Cooper Raiff, actor, writer and director makes his feature debut with this intimate, low-budget, prize winning, independent film in the mumblecore genre.

He plays Alex in Freshman Year, which he also wrote. Alex feels alone and depressed at college. Home is 1500 miles away and he is struggling to find a reason not to go back there.

Alex is a first-year college student who is desperately shy and has a childhood soft toy in his room. (In the first scene, Alex imagines this creature speaking to him silently and derisively in subtitles). Alex also has an embarrassing habit of bursting into tears when he telephones his mother and sister, whom he misses desperately.
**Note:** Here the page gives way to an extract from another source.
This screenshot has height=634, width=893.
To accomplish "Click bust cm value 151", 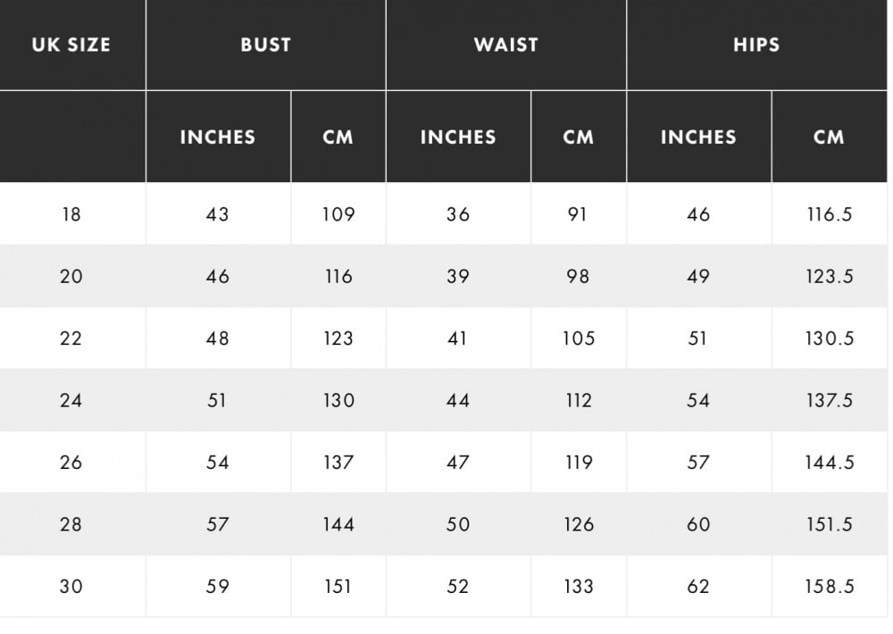I will coord(338,586).
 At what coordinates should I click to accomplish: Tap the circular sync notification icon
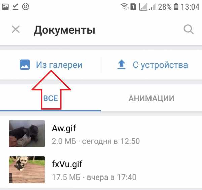26,7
Maggie [Dylan Gelula – Unbreakable Kimmy Schmidt (2015-2019), First Girl I Loved (2016)], Alex’s sophomore RA (resident assistant), has been successful at college since day one.  After a party at Shithouse, Maggie wants some company and finds it in Alex.

Alex thinks that he has a wonderful romantic connection with supercool Maggie when they have sex and hang out all night. He thinks that this could be the start of a wonderful love relationship. But the next day, Maggie is weird, distant with him, and Alex has to consider the possibility that this is what casual sex is like.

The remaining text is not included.